The city said its systems alerted staff Friday morning to an attack affecting parts of its technology environment. Assistant City Manager Christian Doolin told the mayor and city commissioners that staff moved to isolate the threat and that there were no operational impacts at that time, though periodic downtime was possible during maintenance.

By Friday afternoon, the city’s public website was returning an error page. A city customer service representative told the Tallahassee Democrat that technicians were working on repairs but did not have an estimated restoration time. The newspaper also reported that Leon County temporarily disconnected its network link with the city to prevent the incident from spreading and warned county staff to expect outages involving computer-aided dispatch, geographic information systems and other city-county applications.

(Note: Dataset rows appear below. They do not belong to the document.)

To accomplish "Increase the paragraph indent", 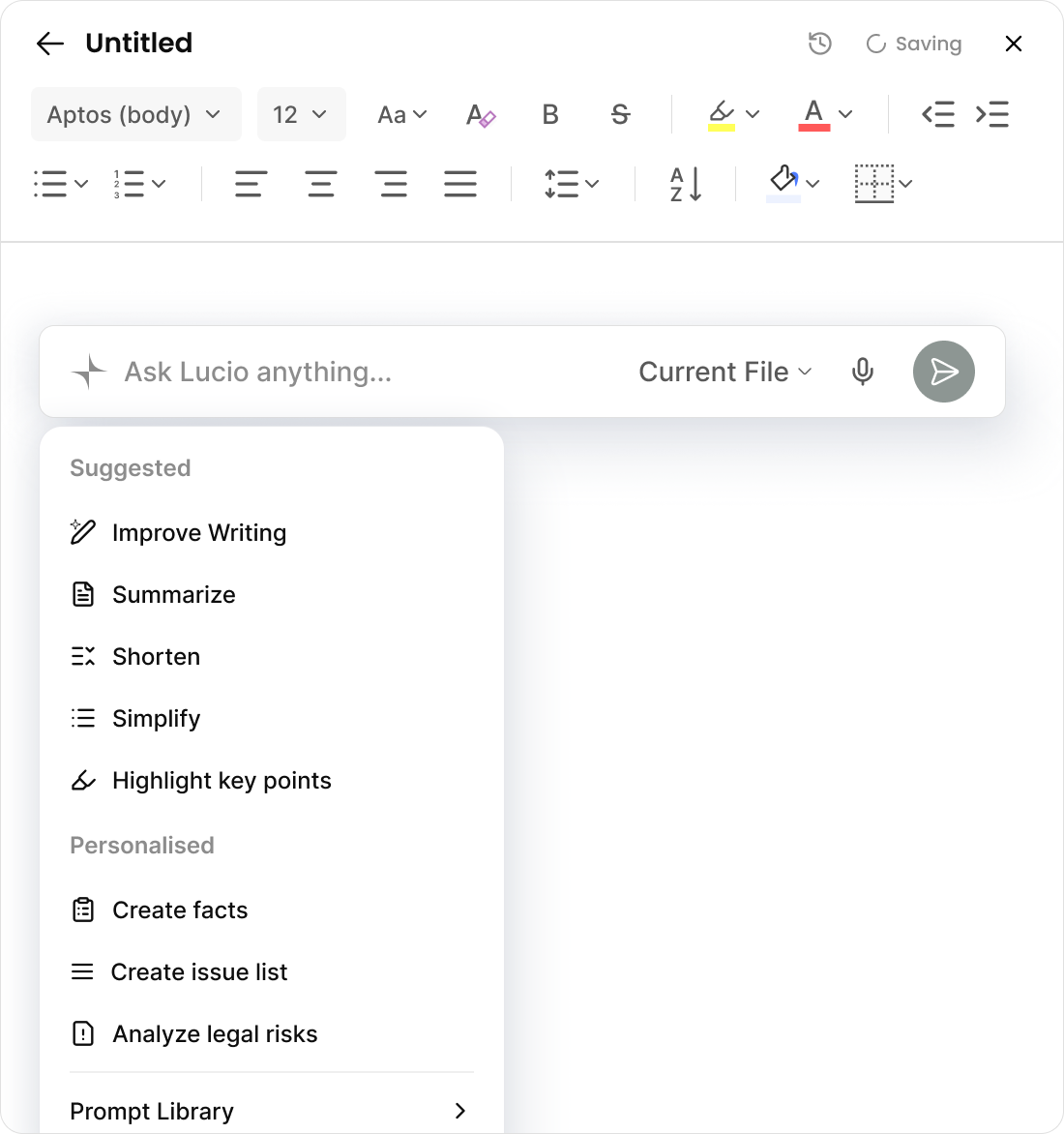I will 992,115.
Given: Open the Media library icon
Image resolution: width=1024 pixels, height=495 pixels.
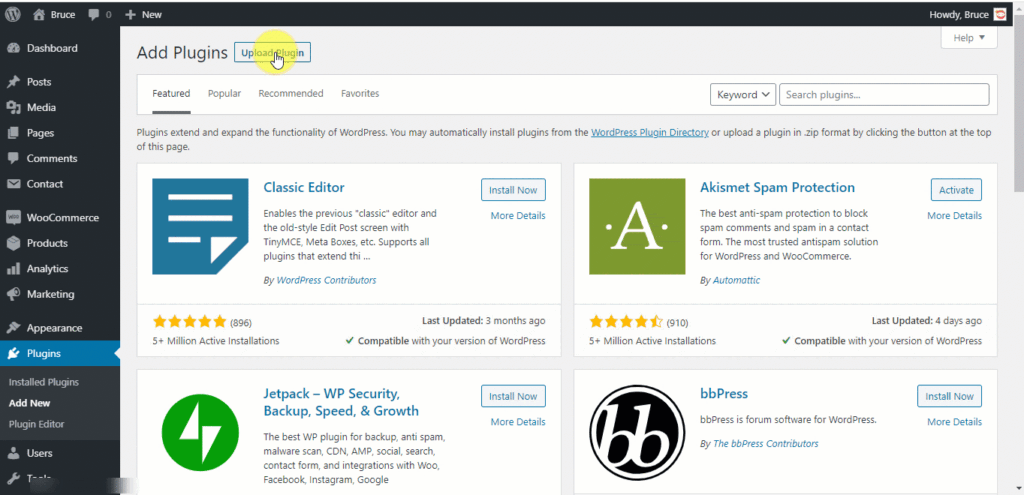Looking at the screenshot, I should pyautogui.click(x=13, y=107).
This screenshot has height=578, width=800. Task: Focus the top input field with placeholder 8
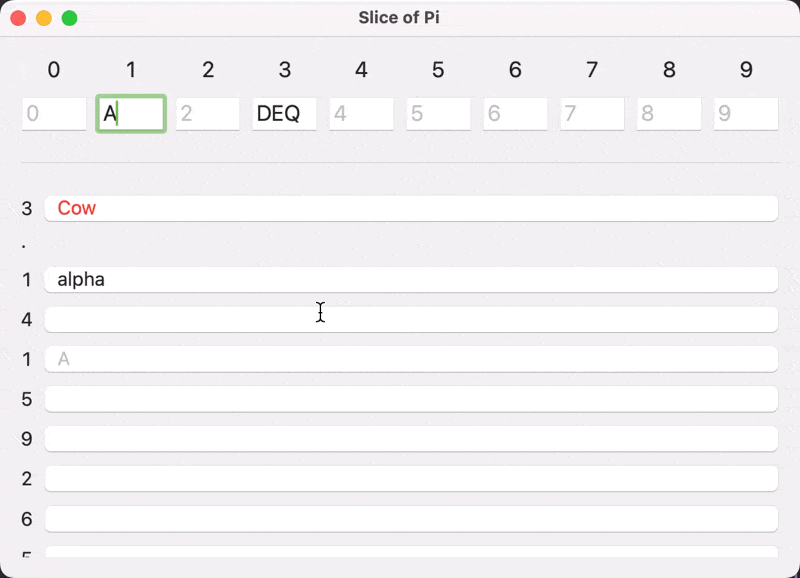[669, 114]
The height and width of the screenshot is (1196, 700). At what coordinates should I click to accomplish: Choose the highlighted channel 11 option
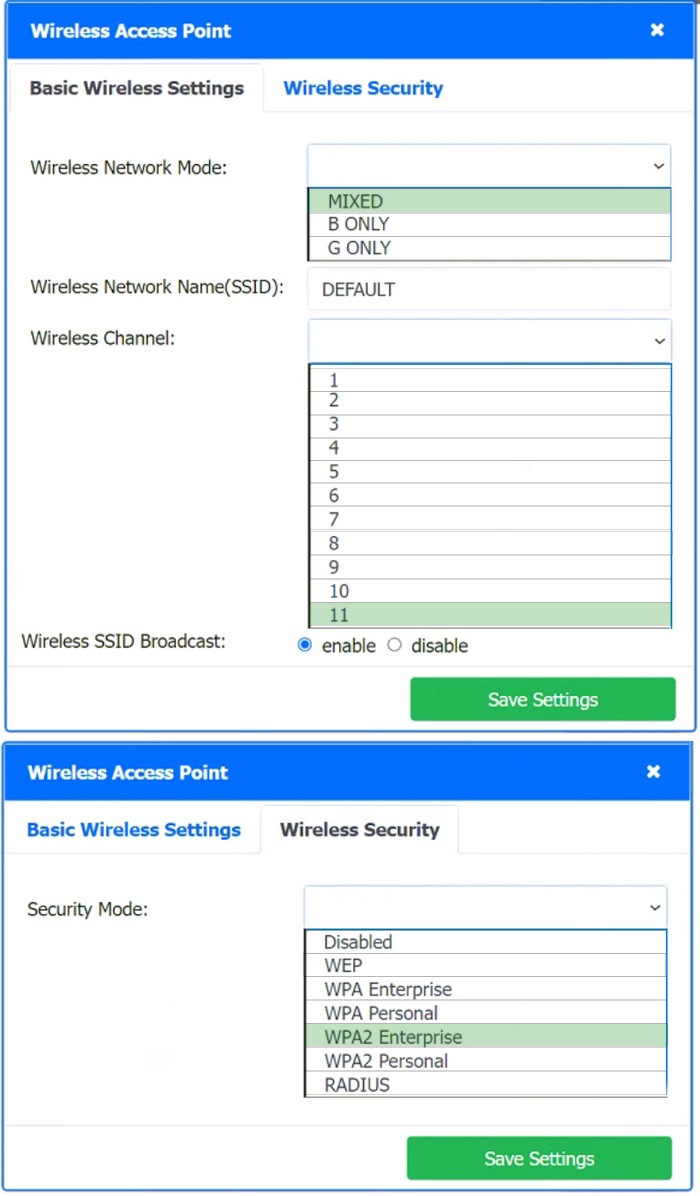click(490, 615)
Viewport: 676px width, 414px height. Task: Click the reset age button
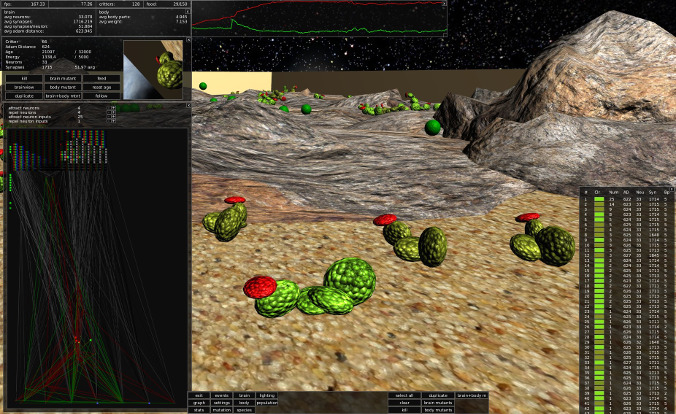tap(102, 87)
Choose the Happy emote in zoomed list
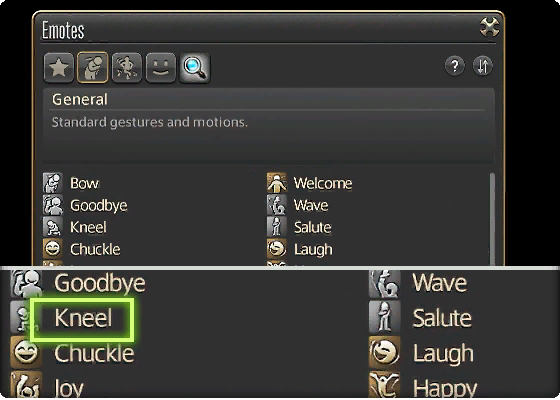The width and height of the screenshot is (560, 400). (x=445, y=388)
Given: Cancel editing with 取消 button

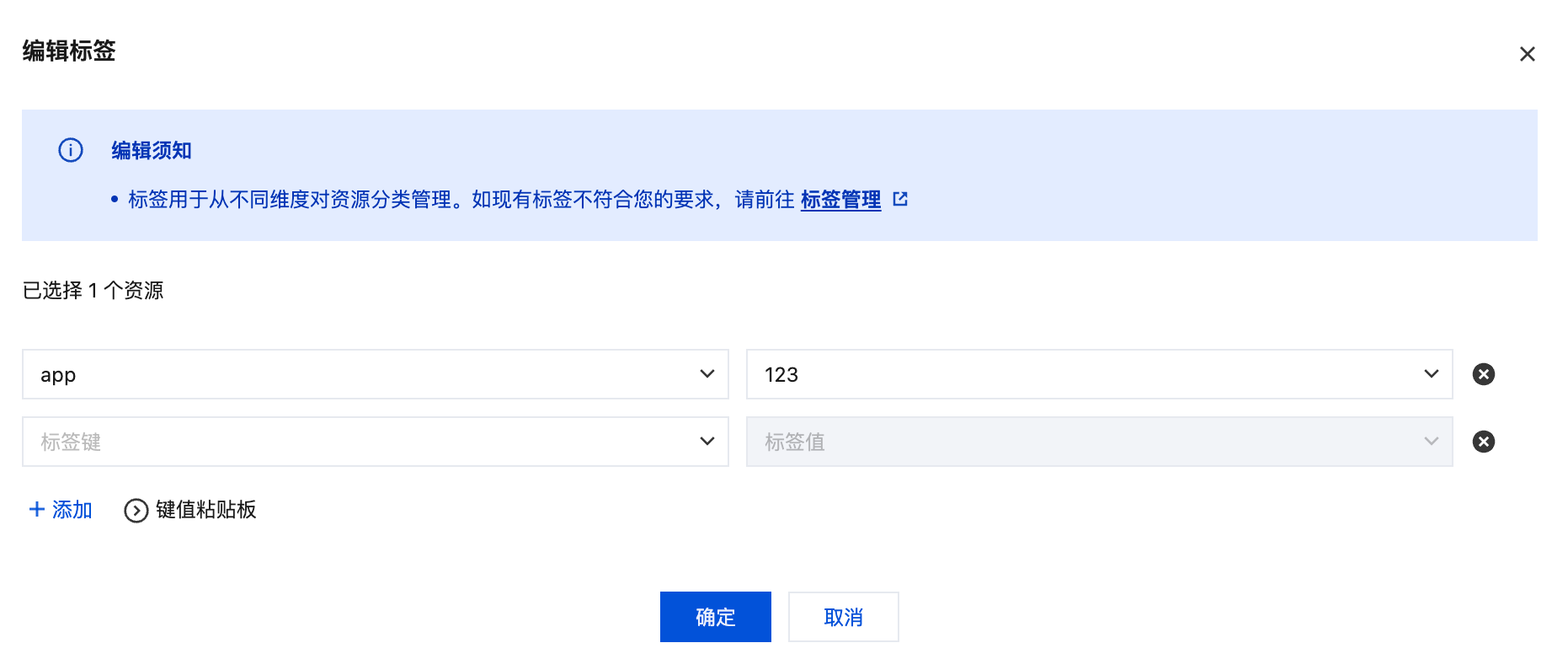Looking at the screenshot, I should point(843,617).
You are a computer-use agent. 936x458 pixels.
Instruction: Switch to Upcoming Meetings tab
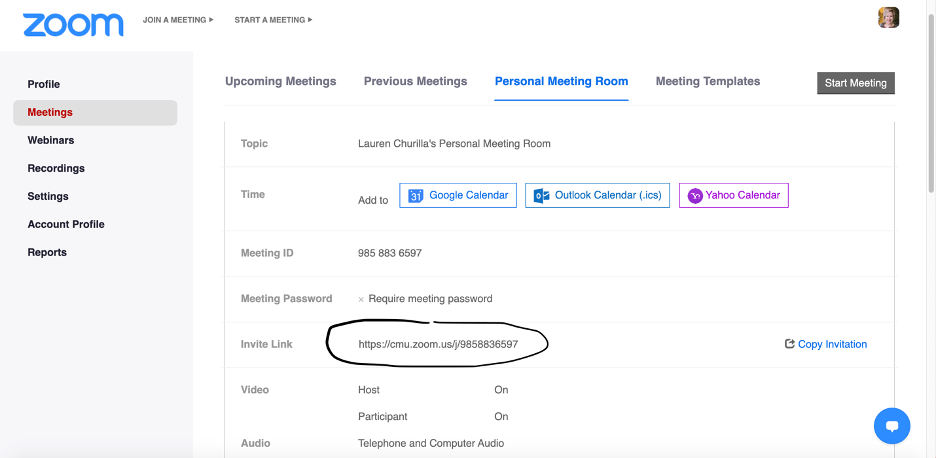(280, 82)
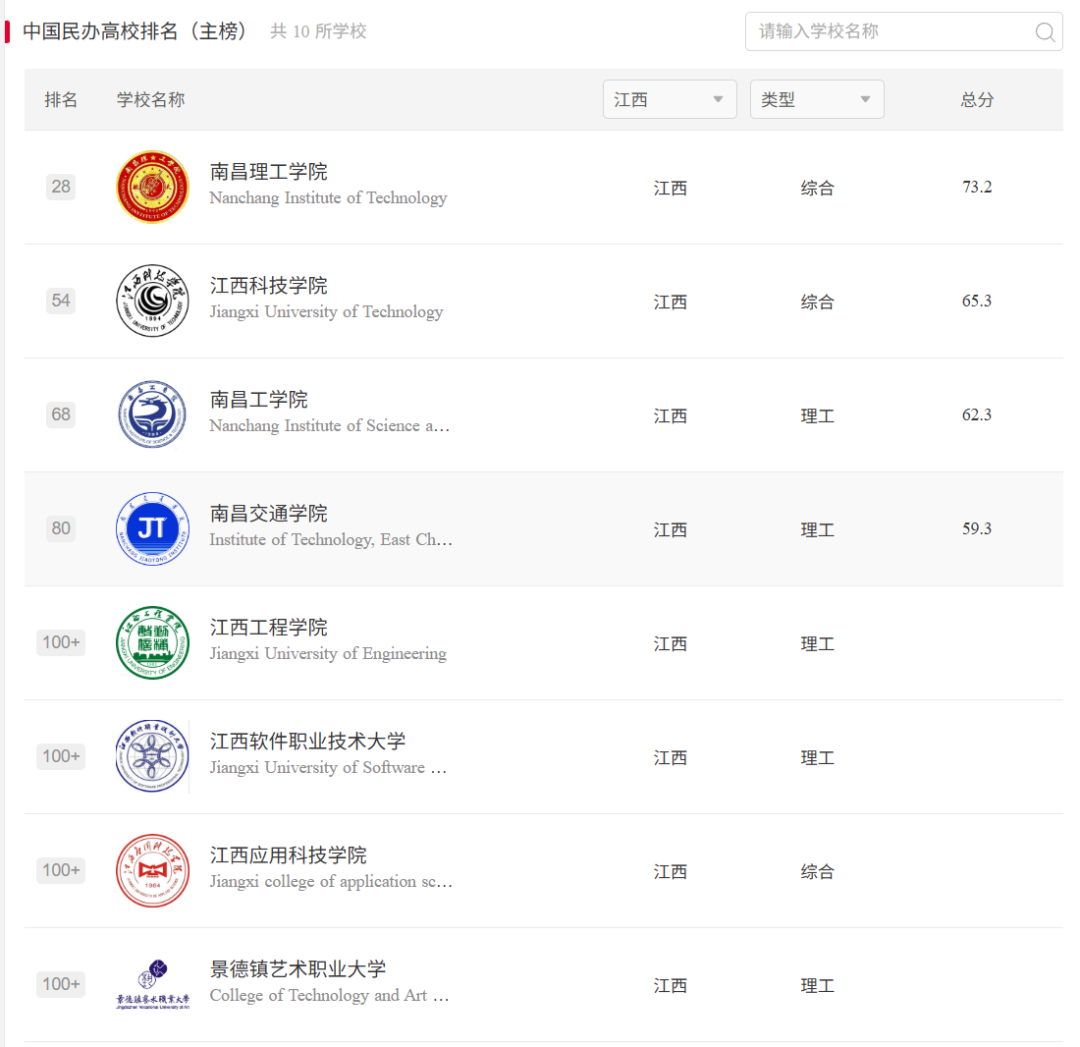Click the 江西软件职业技术大学 logo
Viewport: 1080px width, 1047px height.
pyautogui.click(x=152, y=756)
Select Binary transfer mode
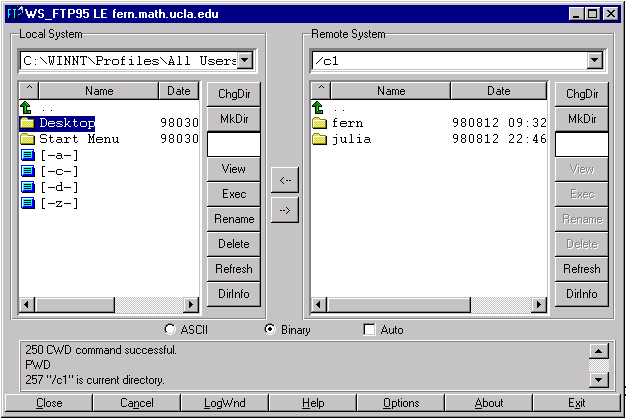626x420 pixels. [270, 329]
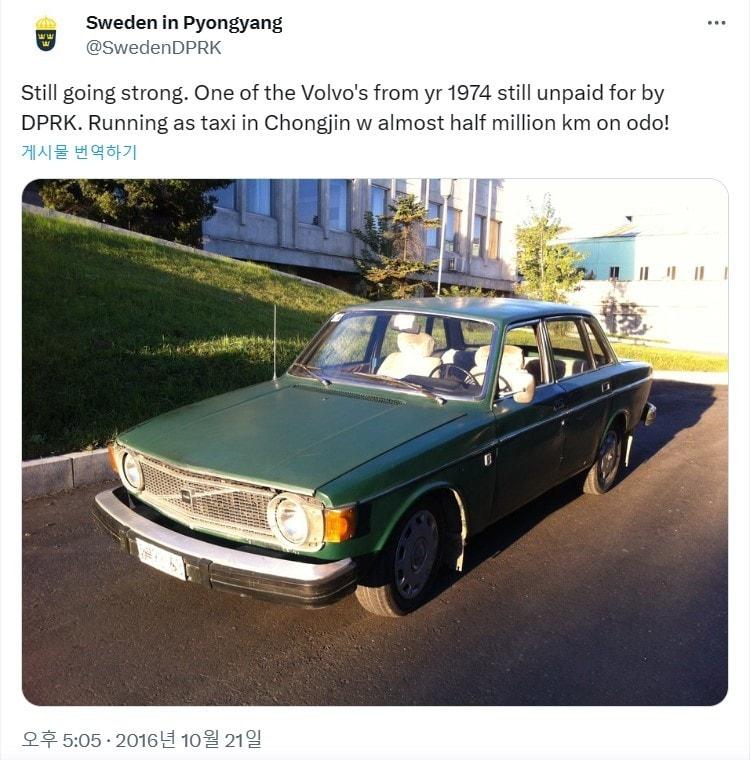Click the second tweet line mentioning Chongjin taxi
This screenshot has width=751, height=760.
coord(345,123)
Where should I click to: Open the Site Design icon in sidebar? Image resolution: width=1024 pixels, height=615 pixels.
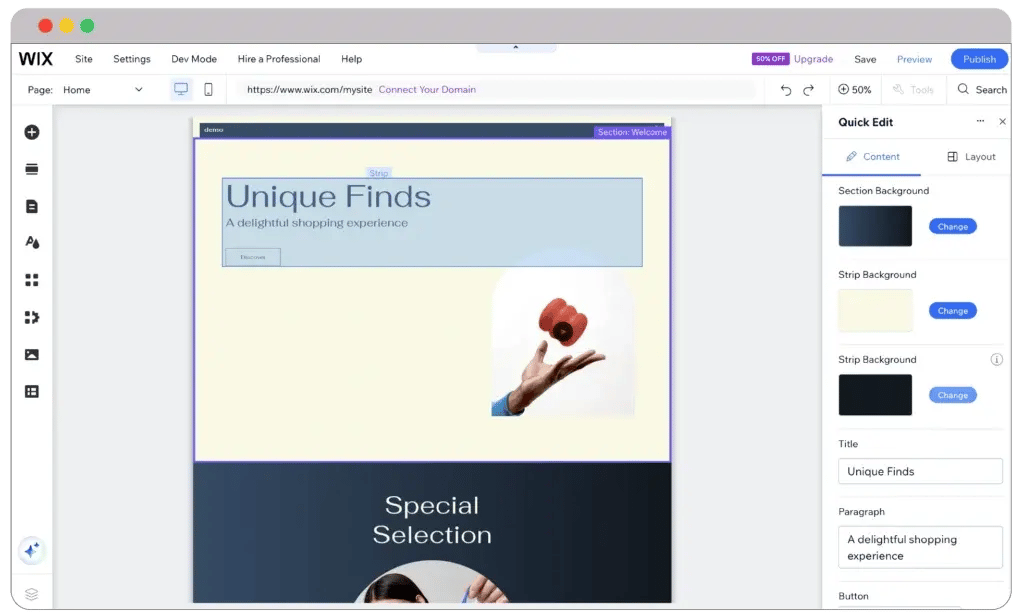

Officials have confirmed a cyberattack, but they have not publicly said whether ransomware was involved, whether any data was taken, or which systems beyond the website and linked applications were affected.
Doolin said staff were validating containment, reviewing registries and scheduled tasks, and analyzing access across environments. No ransomware group had publicly claimed responsibility as of publication, and the city did not respond to an email from DysruptionHub seeking additional details.
The potential impact on shared systems matters because Leon County describes Tallahassee-Leon County GIS as a joint city-county enterprise database and says its technology office also supports law enforcement and first-responder systems used by the sheriff’s office, Tallahassee police, Florida State University police and the Florida Department of Law Enforcement.
Tallahassee’s outage fits a broader pattern of municipal cyber incidents this year in which governments have kept core operations running while isolating networks and sorting out the scope of damage. In Colebrook, New Hampshire, a hacked town email prompted the state to cut some connected systems, disrupting clerk, DMV, records and dispatch access. In State College, Pennsylvania, a contained cyberattack left offices open but slowed email and affected a regional agency tied to borough IT. In Cocoa, Florida, city IT problems disrupted systems while officials emphasized that 911 remained operational.
Tallahassee is Florida’s capital and had an estimated population of 205,089 in 2024, making the outage significant for a city that anchors state government and regional public services in Leon County.
By late Friday, the city had not publicly identified the systems affected beyond the website and linked applications, said whether any data was taken, or provided a timeline for full restoration.